### PROMPT
In the records below, copy the lines from the one containing "The image size" through the one containing "[x=22, y=119]", both ends included, and leave the pictures out.

### RECORDS FOR THE TASK

________________________

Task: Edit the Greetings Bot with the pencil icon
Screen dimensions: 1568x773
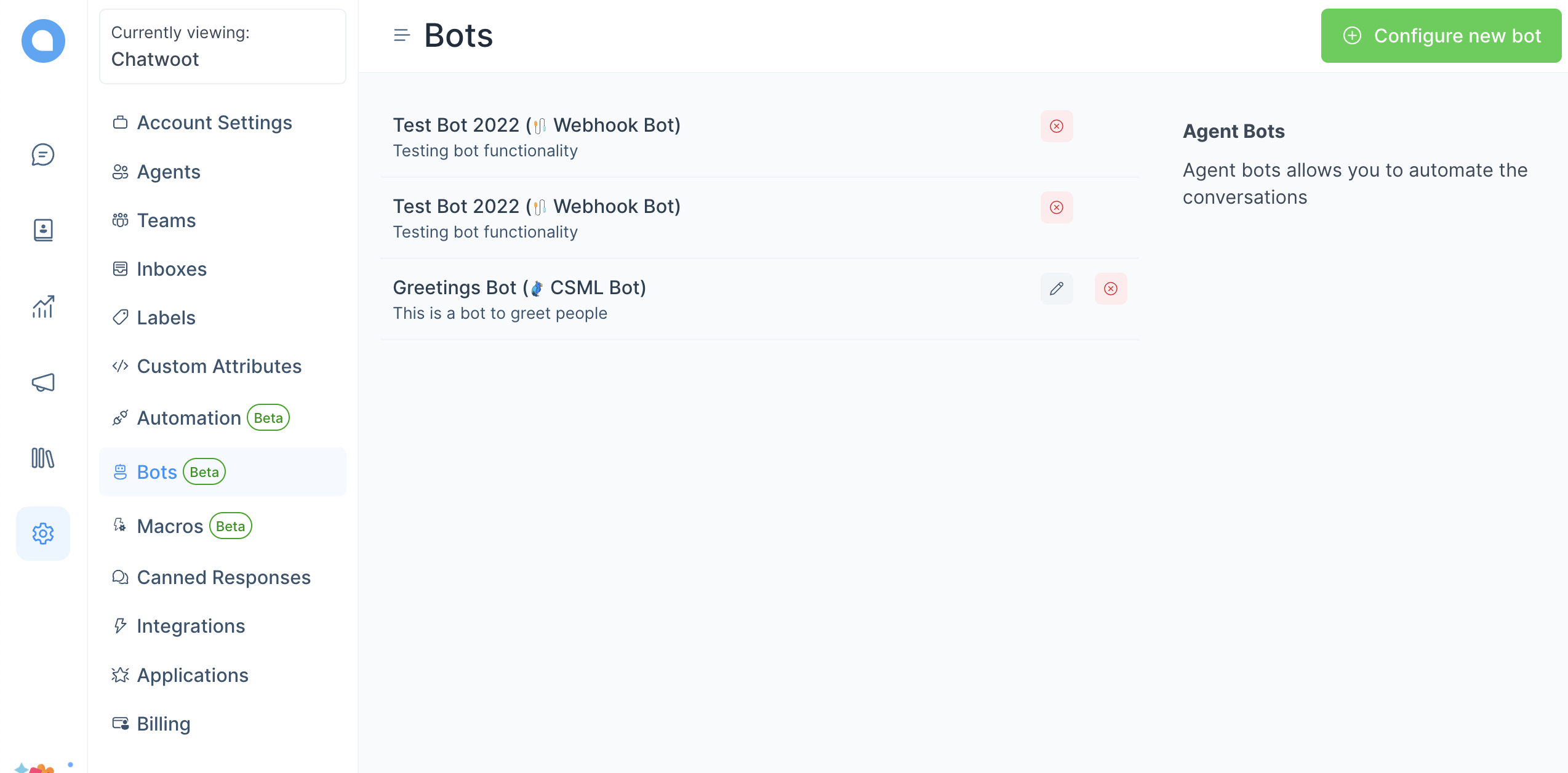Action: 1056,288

________________________

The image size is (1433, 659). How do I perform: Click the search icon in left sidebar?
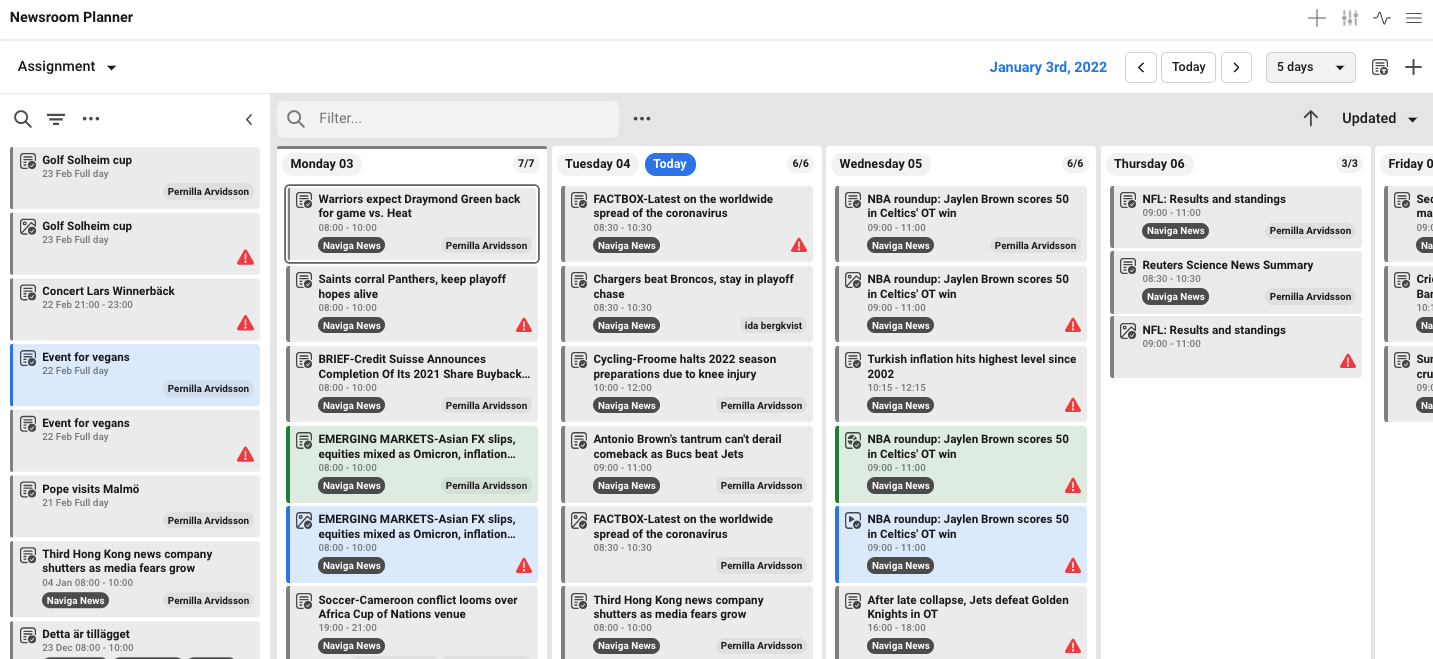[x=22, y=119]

________________________

### COMPLETE RESPONSE
The image size is (1433, 659). How do I perform: Click the search icon in left sidebar?
[x=22, y=119]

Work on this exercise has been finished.